EĞİTİLMEYEN HALK DEĞİŞMEZ

Rahmetli Bülent Ecevit siyaset meydanında halka yakın bir politikacı idi. HALK kelimesi gibi bazı kavram ve kelimelere tutkunluğu vardı. "HALK" sözünü de bu tutkunluğu dolayısıyla söylerdi. İlk Çalışma Bakanı olduğu 1960 başlarında Kırklareli'ne geldiğinde Cumhuriyet Gazetesi adına kendisiyle görüşmüştüm, kartını vermişti. İsmet İnönü gibi yüce bir devlet adamını koltuğundan eden gün geldi kendisine KARAOĞLAN diyen halk kesimini bir sektör yapmaya kalkmıştı. Bu sektörü anlamak için toplantılar düzenliyor, konferanslar, konuşmalar yapıyor ve kısaca her çareye başvuruyordu. Hatta özelleştirme bağlamında CUMHURİYETİN KAZANIMLARINI öncelikle halka teklif edeceğiz diyordu. Basılan HALK SEKTÖRÜ kitabını halka dağıtıyordu.
HALK SEKTÖRÜ oluşunca Cumhuriyet'in ilk KÖY İŞLERİ BAKANLIĞI kuruldu ve halkın bir sektör olduğu, ekonomik bir güç meydana getirdiği söylenmeye başlandı. İlk Köy İşleri Bakanı olan CHP'li Lebit Yurdoğlu da Bakanlığının kuruluşunu anlatmak, halkı dinlemek için yurt gezisine çıkmış o vesileyle de Trakya illerini ziyaret ediyor, halkla toplantılar yapıyordu. Ben de gazeteciler grubu içinde Cumhuriyet Gazetesi Temsilcisi olarak kendilerini takip ediyordum. Kırklareli'ne geldiğinde en son KARAHALİL Köyünü ziyaret etmiş, geceyi de orada geçirmişti. Galiba Cumhuriyet tarihinde KÖYDE YATAN İLK BAKAN oluyordu.

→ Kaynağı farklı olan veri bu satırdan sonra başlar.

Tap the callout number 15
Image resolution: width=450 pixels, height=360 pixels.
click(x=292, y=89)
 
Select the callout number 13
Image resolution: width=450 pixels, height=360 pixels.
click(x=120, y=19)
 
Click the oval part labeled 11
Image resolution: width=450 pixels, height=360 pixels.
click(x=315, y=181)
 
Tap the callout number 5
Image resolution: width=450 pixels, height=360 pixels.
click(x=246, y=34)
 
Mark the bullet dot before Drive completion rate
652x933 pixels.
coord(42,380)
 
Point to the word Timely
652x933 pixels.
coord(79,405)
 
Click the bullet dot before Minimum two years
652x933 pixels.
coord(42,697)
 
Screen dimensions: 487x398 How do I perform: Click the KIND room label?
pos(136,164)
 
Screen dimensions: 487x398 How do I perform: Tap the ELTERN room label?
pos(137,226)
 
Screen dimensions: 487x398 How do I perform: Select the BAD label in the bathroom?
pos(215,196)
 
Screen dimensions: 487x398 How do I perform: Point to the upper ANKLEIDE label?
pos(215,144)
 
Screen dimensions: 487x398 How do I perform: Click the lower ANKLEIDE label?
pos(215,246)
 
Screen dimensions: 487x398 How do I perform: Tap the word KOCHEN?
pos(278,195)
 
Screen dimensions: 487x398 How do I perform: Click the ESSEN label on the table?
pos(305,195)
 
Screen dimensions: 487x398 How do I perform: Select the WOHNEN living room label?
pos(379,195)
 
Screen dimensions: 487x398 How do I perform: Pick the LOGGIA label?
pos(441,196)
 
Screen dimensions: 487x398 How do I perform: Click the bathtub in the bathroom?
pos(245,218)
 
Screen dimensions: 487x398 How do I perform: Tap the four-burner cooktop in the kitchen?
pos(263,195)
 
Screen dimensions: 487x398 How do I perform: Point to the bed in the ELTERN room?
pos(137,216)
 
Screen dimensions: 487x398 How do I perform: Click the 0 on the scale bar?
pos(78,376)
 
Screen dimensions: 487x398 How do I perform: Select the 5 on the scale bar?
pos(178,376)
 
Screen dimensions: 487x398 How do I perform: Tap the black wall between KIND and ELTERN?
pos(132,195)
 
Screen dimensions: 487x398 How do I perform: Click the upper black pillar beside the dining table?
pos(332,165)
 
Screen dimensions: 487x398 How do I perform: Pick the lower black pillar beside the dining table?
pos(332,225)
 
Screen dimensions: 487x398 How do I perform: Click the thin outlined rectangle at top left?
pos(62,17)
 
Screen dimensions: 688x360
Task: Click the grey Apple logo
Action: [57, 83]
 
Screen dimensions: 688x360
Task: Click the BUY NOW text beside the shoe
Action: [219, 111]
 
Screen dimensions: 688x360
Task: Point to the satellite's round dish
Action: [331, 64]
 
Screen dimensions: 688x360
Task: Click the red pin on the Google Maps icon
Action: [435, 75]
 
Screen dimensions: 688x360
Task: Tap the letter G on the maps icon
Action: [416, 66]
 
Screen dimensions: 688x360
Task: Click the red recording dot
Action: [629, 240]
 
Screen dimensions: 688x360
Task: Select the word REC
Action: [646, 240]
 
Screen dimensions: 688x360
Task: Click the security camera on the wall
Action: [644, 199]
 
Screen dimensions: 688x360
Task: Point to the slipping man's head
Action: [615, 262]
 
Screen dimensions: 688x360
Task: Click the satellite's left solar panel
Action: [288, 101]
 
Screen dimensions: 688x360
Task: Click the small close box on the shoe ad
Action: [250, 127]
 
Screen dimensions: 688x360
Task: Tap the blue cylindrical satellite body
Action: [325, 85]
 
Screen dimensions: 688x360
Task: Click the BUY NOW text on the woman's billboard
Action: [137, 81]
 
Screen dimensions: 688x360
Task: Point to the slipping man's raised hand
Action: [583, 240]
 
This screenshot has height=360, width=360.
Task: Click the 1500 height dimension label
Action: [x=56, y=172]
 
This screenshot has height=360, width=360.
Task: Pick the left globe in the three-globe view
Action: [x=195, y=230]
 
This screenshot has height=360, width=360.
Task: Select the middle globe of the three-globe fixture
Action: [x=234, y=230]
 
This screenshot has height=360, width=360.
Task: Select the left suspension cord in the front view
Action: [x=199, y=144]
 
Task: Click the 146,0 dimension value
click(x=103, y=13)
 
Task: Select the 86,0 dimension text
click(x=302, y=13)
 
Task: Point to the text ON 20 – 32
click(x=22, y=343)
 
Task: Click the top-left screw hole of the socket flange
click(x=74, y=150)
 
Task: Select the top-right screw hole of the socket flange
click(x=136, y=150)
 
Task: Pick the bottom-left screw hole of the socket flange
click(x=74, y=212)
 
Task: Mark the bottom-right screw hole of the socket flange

Ertesi gün rahmetli Lebit Yurdoğlu Kırklareli Halk Eğitim Merkezi ( Eski Belediye) binasında bir basın toplantısı yaptı ve izlenimlerini ayrıntılarına varıncaya kadar anlattı ve sonunda dedi ki "HALK ÇOK BORÇLU. HALKI EKONOMİK BİR SEKTÖR OLARAK GÖRMEK İÇİN ONU BORÇTAN KURTARMAK GEREKİR." Böylece halkın, köylünün ekonomik bir sektör olamayacağı anlaşıldı.
Türk köyünü ve köylüsünü canlandırıp kalkındırmayı ilk kez düşünen MUSTAFA KEMAL ATATÜRK olmuştur. Bunu en uç köşelere kadar eğitimi götürmek suretiyle yapacağını, yapılması gerektiğini söylemiştir. Köy Enstitülerinin kurucularından İsmail Hakkı Tonguç da bu eğitimin, köyü canlandıracak, kalkındıracak eğitimin kitabını yazmıştır. Çetin Altan'da Gazeteci Yazar olarak konuya daha geniş açıdan bakmış ve bir yazısında "TÜRKLER NEDEN HEP KÖYLÜ KALDI?" Diye sormuştur. "Anadolu'ya geldiklerinde de köylüydüler ve bugün de köylüdürler" demiştir. Süleyman Demirel bu olayın köküne inerek, "ÇALIŞAN NÜFUSUN YÜZDE ELLİYE YAKINI TARIMDA KALMIŞSA-ORASI FUKARALIKTAN KURTULAMAZ" diyerek noktayı koymuştur.
Bir bilim ve kültür insanı olan Ziya Gökalp "KÖYDE MEDENİYET YOKTUR" diyerek köyün, köyde yaşayanın gerçeğini dile getirmiştir. Bu bağlamda şu anlaşılıyor ki Türkiye'nin gerçeklerine uygun bir EĞİTİM PROJESİNİ Köy Enstitüleri Çizgisi'nde oluşturmak zorunluluğu vardır. İnsanımızı güçlü bir eğitimin değiştireceğine inanmamız gerekir. Çevre değişiyor, insanımız değişiyor. Görülüyor ki yüz yıllık Cumhuriyet Eğitimi insanımızın yönünü ve yörüngesini değiştirmeye yetmemiştir. O takdirde bir şeyler yapmak, köyü, köylüyü eğitimli hale getirmek gerekir.
Aslında yalnız kırsal kesimi değil, tüm kesimlere bir HALK EĞİTİMİ programı uygulamak icap eder.